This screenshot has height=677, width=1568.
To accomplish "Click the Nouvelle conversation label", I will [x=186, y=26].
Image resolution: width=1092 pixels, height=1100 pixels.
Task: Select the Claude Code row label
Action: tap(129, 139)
==*==
**Exercise directions**
Nothing in the entries should be left out; please reproduce them all exactly.

**Output below**
This screenshot has height=677, width=1568.
To accomplish "Click the Nouvelle conversation label", I will [x=186, y=26].
Image resolution: width=1092 pixels, height=1100 pixels.
Task: Select the Claude Code row label
Action: tap(129, 139)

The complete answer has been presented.